Rewrite every line of the entries below as a numbered list, leaving out blank lines.

[Start Dataset records]

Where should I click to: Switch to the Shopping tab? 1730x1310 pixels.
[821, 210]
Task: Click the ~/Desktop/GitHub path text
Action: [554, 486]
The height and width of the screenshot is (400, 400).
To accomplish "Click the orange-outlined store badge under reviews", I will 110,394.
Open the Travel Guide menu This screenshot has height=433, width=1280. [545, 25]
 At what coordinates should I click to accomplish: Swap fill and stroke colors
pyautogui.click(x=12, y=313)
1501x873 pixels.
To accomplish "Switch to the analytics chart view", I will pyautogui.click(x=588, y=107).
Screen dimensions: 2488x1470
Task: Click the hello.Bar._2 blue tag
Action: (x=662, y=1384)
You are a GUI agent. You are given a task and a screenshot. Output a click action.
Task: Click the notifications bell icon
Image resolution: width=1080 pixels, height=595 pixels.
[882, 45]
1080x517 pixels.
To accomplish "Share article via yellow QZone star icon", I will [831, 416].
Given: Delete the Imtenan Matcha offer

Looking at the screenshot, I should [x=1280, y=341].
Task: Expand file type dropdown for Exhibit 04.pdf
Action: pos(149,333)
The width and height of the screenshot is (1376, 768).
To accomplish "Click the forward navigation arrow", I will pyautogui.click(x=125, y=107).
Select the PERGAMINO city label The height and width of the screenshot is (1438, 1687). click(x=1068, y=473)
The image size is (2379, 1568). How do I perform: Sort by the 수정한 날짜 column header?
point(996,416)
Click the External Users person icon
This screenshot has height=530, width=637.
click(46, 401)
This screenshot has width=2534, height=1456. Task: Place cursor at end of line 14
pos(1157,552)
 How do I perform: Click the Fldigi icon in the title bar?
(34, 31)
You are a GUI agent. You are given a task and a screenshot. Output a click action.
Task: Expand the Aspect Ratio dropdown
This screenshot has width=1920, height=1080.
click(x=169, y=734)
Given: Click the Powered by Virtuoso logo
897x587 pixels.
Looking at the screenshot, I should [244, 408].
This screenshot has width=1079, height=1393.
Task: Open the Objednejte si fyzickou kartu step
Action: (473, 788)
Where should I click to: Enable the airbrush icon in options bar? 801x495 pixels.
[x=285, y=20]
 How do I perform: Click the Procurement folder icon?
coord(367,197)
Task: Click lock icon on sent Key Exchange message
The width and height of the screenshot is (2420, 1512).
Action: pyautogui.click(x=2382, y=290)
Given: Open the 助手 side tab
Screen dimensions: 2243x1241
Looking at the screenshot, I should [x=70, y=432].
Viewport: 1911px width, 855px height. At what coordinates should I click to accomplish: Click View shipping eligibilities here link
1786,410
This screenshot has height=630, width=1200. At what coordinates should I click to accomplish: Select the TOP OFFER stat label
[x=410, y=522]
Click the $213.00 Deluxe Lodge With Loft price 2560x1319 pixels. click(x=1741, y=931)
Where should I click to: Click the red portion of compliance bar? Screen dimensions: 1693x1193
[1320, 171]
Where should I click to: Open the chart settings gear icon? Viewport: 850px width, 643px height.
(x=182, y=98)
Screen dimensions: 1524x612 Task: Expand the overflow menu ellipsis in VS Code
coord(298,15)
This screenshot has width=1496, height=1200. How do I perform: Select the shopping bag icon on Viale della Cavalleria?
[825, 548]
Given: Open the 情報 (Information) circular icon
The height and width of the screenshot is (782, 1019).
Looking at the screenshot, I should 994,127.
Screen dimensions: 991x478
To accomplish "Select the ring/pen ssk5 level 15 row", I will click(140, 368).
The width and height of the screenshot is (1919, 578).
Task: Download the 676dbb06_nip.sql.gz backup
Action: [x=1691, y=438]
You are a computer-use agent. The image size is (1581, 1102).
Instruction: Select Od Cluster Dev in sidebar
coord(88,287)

[End Dataset records]

» Result for this exercise
1. Where should I click to: Switch to the Shopping tab? 1730x1310 pixels.
2. [821, 210]
3. Task: Click the ~/Desktop/GitHub path text
4. Action: [554, 486]
5. The height and width of the screenshot is (400, 400).
6. To accomplish "Click the orange-outlined store badge under reviews", I will 110,394.
7. Open the Travel Guide menu This screenshot has height=433, width=1280. [545, 25]
8.  At what coordinates should I click to accomplish: Swap fill and stroke colors
9. pyautogui.click(x=12, y=313)
10. 1501x873 pixels.
11. To accomplish "Switch to the analytics chart view", I will pyautogui.click(x=588, y=107).
12. Screen dimensions: 2488x1470
13. Task: Click the hello.Bar._2 blue tag
14. Action: (x=662, y=1384)
15. You are a GUI agent. You are given a task and a screenshot. Output a click action.
16. Task: Click the notifications bell icon
17. Image resolution: width=1080 pixels, height=595 pixels.
18. [882, 45]
19. 1080x517 pixels.
20. To accomplish "Share article via yellow QZone star icon", I will [831, 416].
21. Given: Delete the Imtenan Matcha offer
22. Looking at the screenshot, I should [x=1280, y=341].
23. Task: Expand file type dropdown for Exhibit 04.pdf
24. Action: pos(149,333)
25. The width and height of the screenshot is (1376, 768).
26. To accomplish "Click the forward navigation arrow", I will pyautogui.click(x=125, y=107).
27. Select the PERGAMINO city label The height and width of the screenshot is (1438, 1687). click(x=1068, y=473)
28. The image size is (2379, 1568). How do I perform: Sort by the 수정한 날짜 column header?
29. point(996,416)
30. Click the External Users person icon
31. This screenshot has height=530, width=637.
32. click(46, 401)
33. This screenshot has width=2534, height=1456. Task: Place cursor at end of line 14
34. pos(1157,552)
35.  How do I perform: Click the Fldigi icon in the title bar?
36. (34, 31)
37. You are a GUI agent. You are given a task and a screenshot. Output a click action.
38. Task: Expand the Aspect Ratio dropdown
39. This screenshot has width=1920, height=1080.
40. click(x=169, y=734)
41. Given: Click the Powered by Virtuoso logo
42. 897x587 pixels.
43. Looking at the screenshot, I should [244, 408].
44. This screenshot has width=1079, height=1393.
45. Task: Open the Objednejte si fyzickou kartu step
46. Action: (473, 788)
47. Where should I click to: Enable the airbrush icon in options bar? 801x495 pixels.
48. [x=285, y=20]
49.  How do I perform: Click the Procurement folder icon?
50. coord(367,197)
51. Task: Click lock icon on sent Key Exchange message
52. The width and height of the screenshot is (2420, 1512).
53. Action: pyautogui.click(x=2382, y=290)
54. Given: Open the 助手 side tab
55. Screen dimensions: 2243x1241
56. Looking at the screenshot, I should [x=70, y=432].
57. Viewport: 1911px width, 855px height. At what coordinates should I click to accomplish: Click View shipping eligibilities here link
58. 1786,410
59. This screenshot has height=630, width=1200. At what coordinates should I click to accomplish: Select the TOP OFFER stat label
60. [x=410, y=522]
61. Click the $213.00 Deluxe Lodge With Loft price 2560x1319 pixels. click(x=1741, y=931)
62. Where should I click to: Click the red portion of compliance bar? Screen dimensions: 1693x1193
63. [1320, 171]
64. Where should I click to: Open the chart settings gear icon? Viewport: 850px width, 643px height.
65. (x=182, y=98)
66. Screen dimensions: 1524x612 Task: Expand the overflow menu ellipsis in VS Code
67. coord(298,15)
68. This screenshot has width=1496, height=1200. How do I perform: Select the shopping bag icon on Viale della Cavalleria?
69. [825, 548]
70. Given: Open the 情報 (Information) circular icon
71. The height and width of the screenshot is (782, 1019).
72. Looking at the screenshot, I should 994,127.
73. Screen dimensions: 991x478
74. To accomplish "Select the ring/pen ssk5 level 15 row", I will click(140, 368).
75. The width and height of the screenshot is (1919, 578).
76. Task: Download the 676dbb06_nip.sql.gz backup
77. Action: [x=1691, y=438]
78. You are a computer-use agent. The image size is (1581, 1102).
79. Instruction: Select Od Cluster Dev in sidebar
80. coord(88,287)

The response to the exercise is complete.